The material below should be copied line for line, please, with pictures omitted.

> **Records for the task**
----------------------------------------
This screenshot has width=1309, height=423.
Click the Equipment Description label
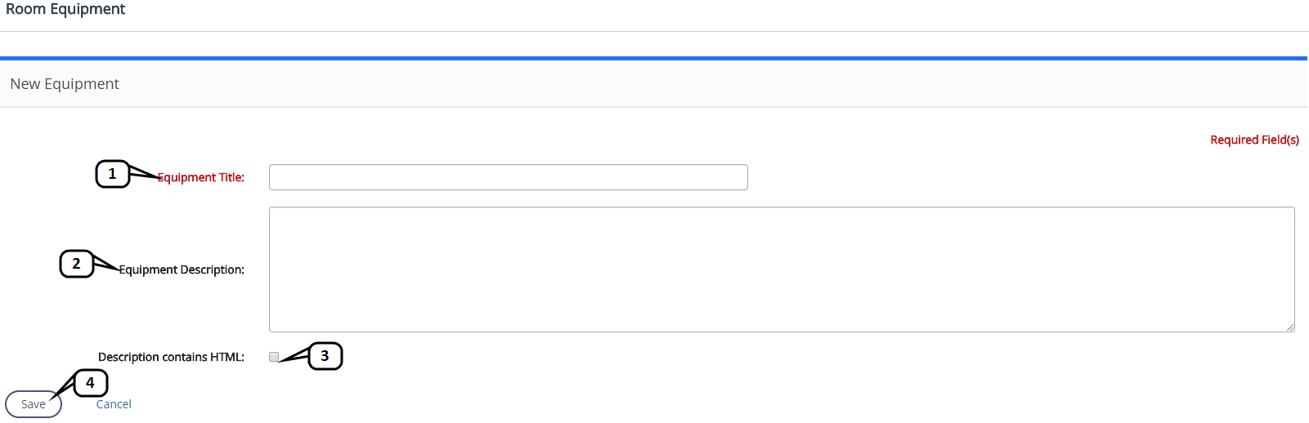182,269
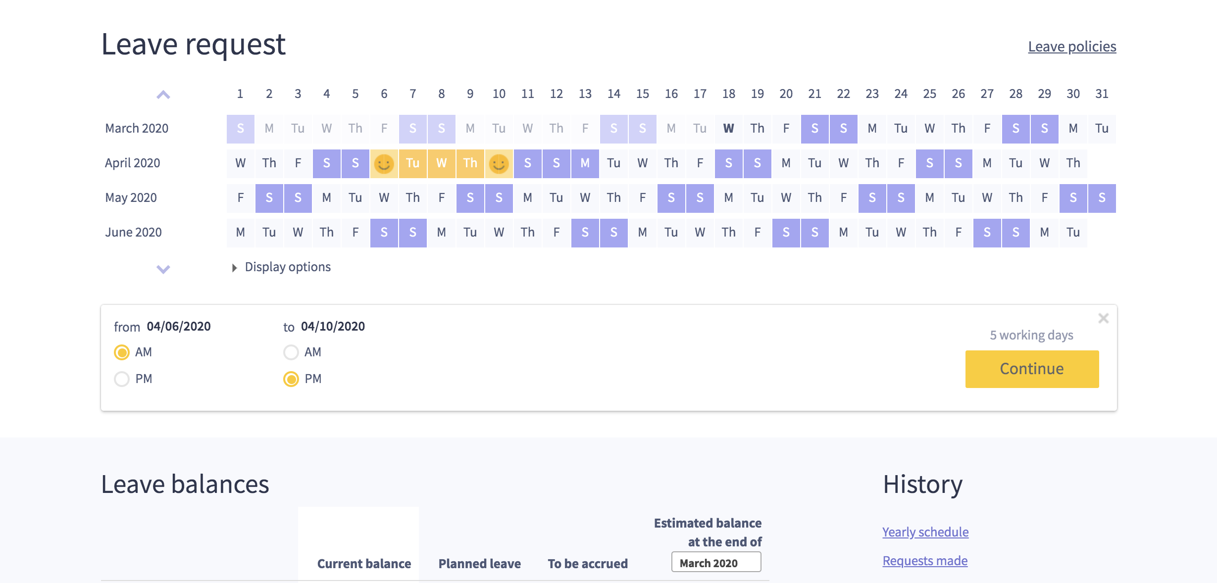Select AM for the from date
Viewport: 1217px width, 583px height.
click(122, 352)
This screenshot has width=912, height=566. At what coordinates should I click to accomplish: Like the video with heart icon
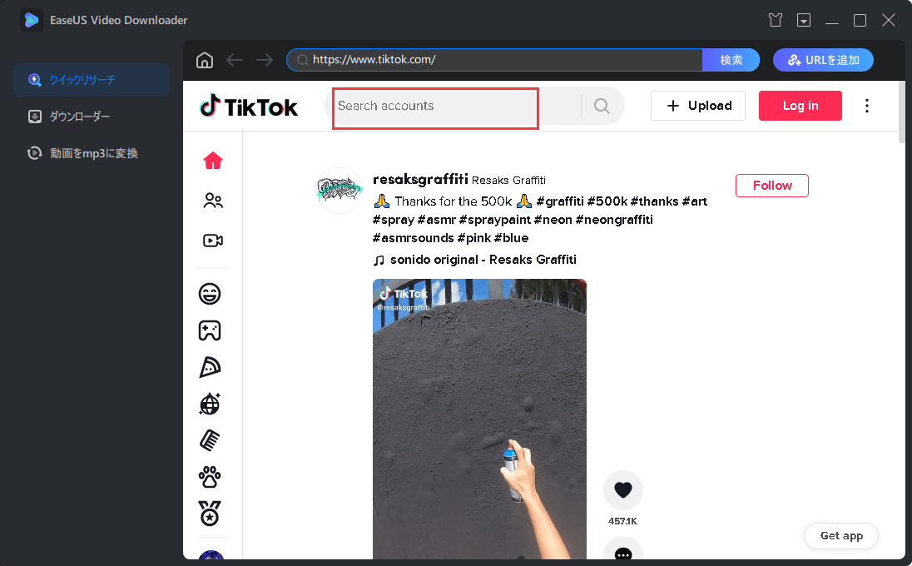point(622,490)
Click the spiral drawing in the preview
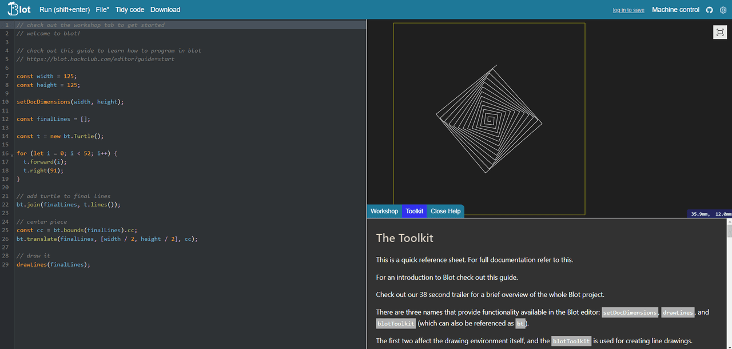Viewport: 732px width, 349px height. tap(489, 119)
----------------------------------------
> **Task output**
This screenshot has width=1309, height=423.
Click the Equipment Description label
182,269
Select AM for the from date
Viewport: 1217px width, 583px height.
click(122, 352)
This screenshot has width=912, height=566. At what coordinates should I click to accomplish: Like the video with heart icon
point(622,490)
Click the spiral drawing in the preview
Viewport: 732px width, 349px height. tap(489, 119)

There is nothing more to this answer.